* [SUPPLIED MATERIAL]
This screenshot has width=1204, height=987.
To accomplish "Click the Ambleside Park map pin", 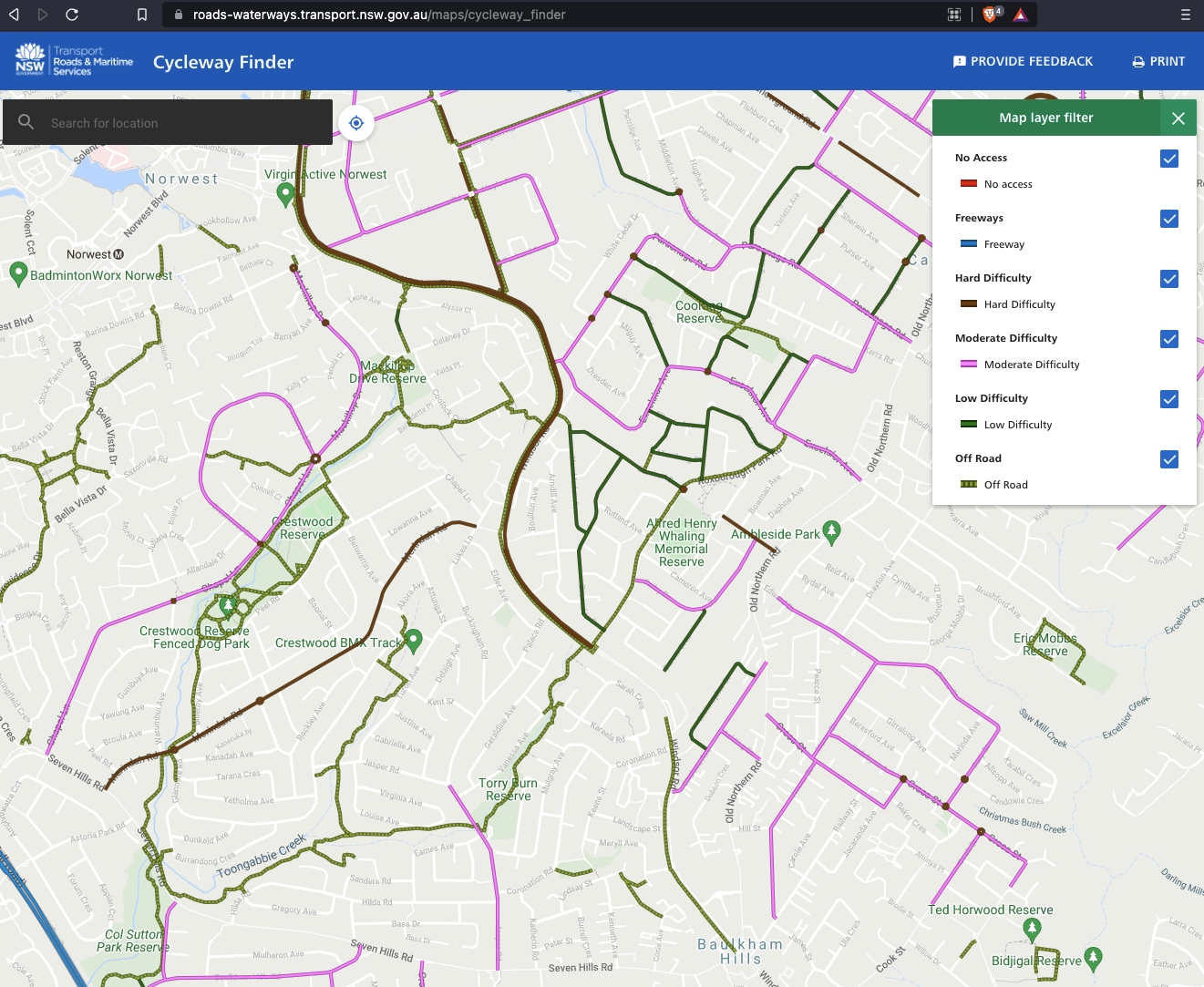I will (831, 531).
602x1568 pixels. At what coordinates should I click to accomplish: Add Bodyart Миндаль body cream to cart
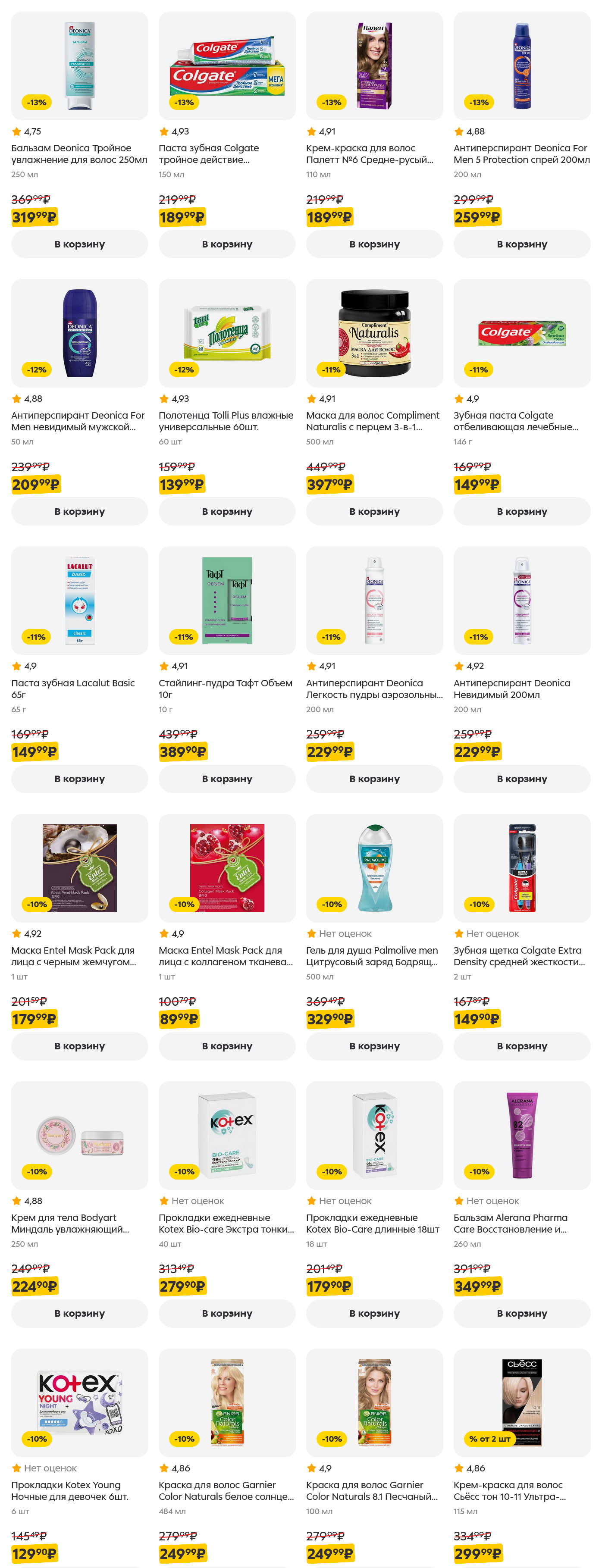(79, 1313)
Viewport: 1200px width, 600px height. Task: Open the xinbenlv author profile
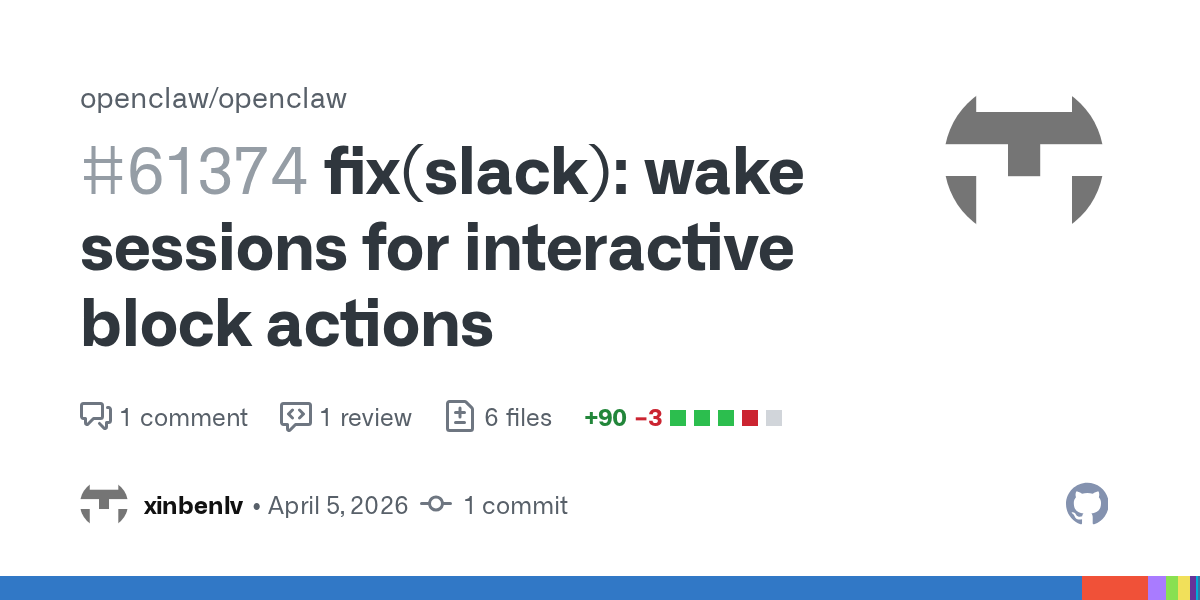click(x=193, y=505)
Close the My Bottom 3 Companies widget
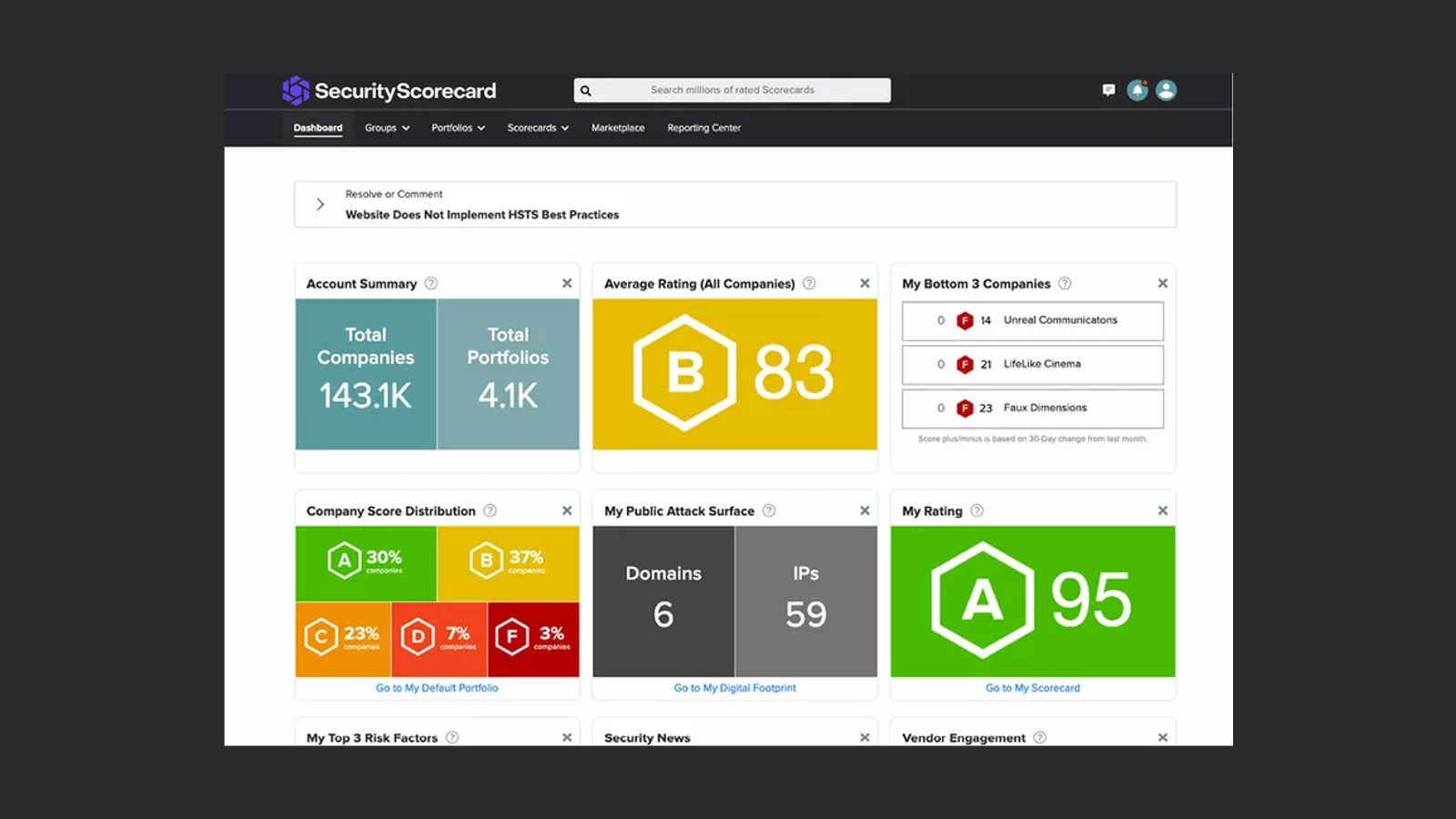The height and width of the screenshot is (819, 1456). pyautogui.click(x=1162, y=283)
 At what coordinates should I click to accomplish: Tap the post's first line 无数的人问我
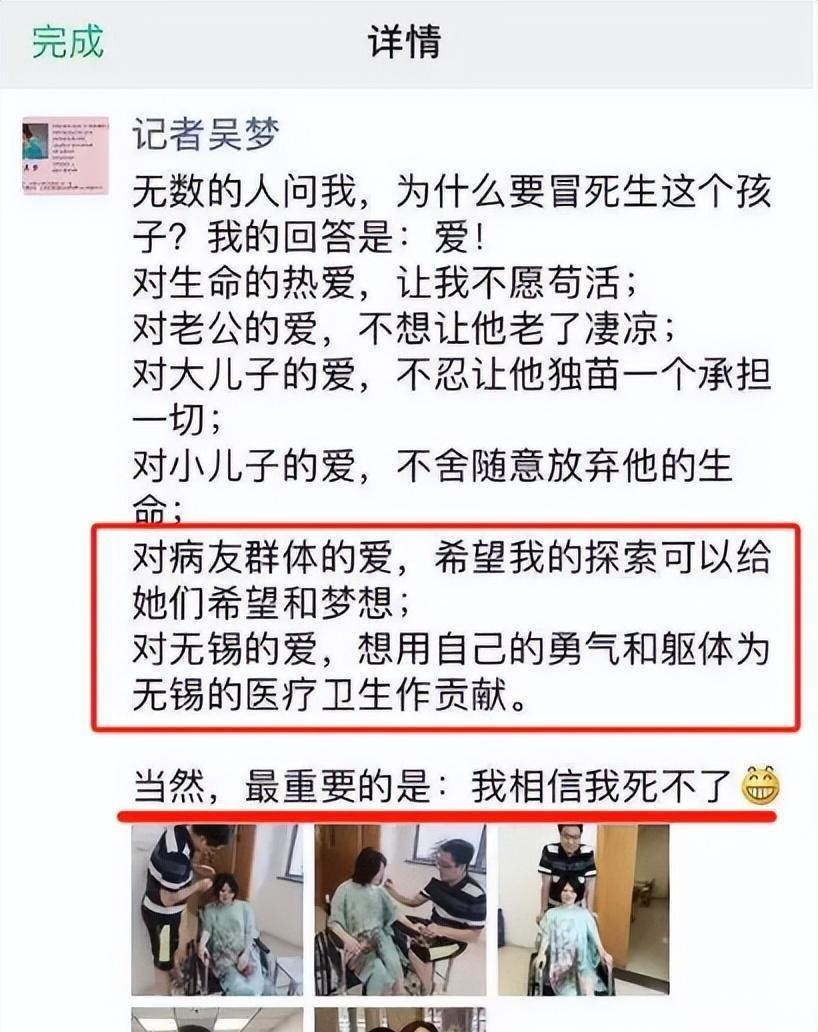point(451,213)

* [ACTIVITY] Only the lines from the one containing "At what coordinates should I click to accomplish: Tap" through the last line of the data belong in the copy, both included and reproduced exactly. Pictures do not.

* [EXPECTED ANSWER]
 At what coordinates should I click to accomplish: Tap the post's first line 无数的人问我
point(451,213)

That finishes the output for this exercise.